Typical of alliances with other conservation groups is WWF's work with the BioRegional Development Group (BDG), which over three years has revived the British charcoal industry by restoring traditional coppicing methods in neglected native woodlands. The BDG now supplies bagged barbecue charcoal, a substitute for unsustainably produced imports from the tropics, to B&Q's 280 home improvement stores, and to British Petroleum for sales at their petrol stations.

During 1997, WWF consolidated its joint forest programming with IUCN­The World Conservation Union. The organizations work together to implement a global forest strategy and have appointed a policy officer to coordinate their lobbying at international meetings, as well as publishing a joint newsletter, Arborvitć, and Issues in Forest Conservation papers.

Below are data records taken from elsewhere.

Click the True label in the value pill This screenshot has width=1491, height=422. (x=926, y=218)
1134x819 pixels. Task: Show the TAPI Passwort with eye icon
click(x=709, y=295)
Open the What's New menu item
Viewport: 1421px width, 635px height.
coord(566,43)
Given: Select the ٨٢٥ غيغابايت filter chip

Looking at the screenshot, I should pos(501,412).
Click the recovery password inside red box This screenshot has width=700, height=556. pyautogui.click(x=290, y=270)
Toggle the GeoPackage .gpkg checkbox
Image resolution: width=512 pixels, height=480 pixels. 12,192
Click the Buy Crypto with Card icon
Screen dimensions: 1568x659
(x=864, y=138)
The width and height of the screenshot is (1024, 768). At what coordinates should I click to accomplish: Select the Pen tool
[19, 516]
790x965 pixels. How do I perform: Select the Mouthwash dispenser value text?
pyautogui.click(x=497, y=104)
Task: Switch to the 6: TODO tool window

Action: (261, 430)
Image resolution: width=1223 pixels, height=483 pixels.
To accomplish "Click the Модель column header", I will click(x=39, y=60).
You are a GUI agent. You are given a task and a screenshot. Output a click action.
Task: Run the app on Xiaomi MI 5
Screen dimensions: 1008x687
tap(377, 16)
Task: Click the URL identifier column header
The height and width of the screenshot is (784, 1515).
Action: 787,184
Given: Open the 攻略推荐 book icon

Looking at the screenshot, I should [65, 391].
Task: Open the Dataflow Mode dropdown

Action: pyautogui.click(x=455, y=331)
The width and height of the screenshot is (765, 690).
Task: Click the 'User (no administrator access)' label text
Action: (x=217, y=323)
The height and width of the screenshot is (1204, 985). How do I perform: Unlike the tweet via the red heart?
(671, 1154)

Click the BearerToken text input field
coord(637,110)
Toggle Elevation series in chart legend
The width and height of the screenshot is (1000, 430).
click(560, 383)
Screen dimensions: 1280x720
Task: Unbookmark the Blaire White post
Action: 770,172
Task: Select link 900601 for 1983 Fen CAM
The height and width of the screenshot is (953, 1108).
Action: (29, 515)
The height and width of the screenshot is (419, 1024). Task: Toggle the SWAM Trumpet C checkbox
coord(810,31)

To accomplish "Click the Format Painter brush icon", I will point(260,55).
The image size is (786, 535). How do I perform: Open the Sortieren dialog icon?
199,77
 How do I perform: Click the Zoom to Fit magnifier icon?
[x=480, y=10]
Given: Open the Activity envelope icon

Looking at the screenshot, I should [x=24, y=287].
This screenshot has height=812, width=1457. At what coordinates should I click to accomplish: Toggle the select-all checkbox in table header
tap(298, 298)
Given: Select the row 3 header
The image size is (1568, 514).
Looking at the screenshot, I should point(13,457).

The threat to the world's forests was highlighted by the publication by WWF and the World Conservation Monitoring Centre of the first digital map of the Earth's remaining forest cover. The map, the result of 20 years' research in more than 80 countries, revealed that only 6 per cent of the world's forests are protected, and that the remainder is diminishing rapidly. For example, the rate of destruction in the Brazilian Amazon has increased by more than one-third over the last five years to nearly 3.6 million hectares a year, while three-quarters of the United States' and Canada's 750 million hectares of remaining forest are seriously threatened.

These data have reinforced the need for a worldwide network of protected areas representing all the major forest types. WWF's call for protected-area pledges has not gone unanswered: the governments of Argentina, Armenia, Austria, Bolivia, Canada, Chile, the People's Republic of China, Colombia, Greece, Lithuania, Malawi, Mozambique, New Zealand, Nicaragua, the Slovak Republic, Tunisia, and Uzbekistan have agreed to protect at least 10 per cent of their forests by the year 2000, with Romania committing 12 per cent, Australia 15 per cent, and the Russian Republic of Sakha (Yakutia) pledging 25 per cent ­ an area of 70 million hectares, representing 2 per cent of the world's entire forest cover.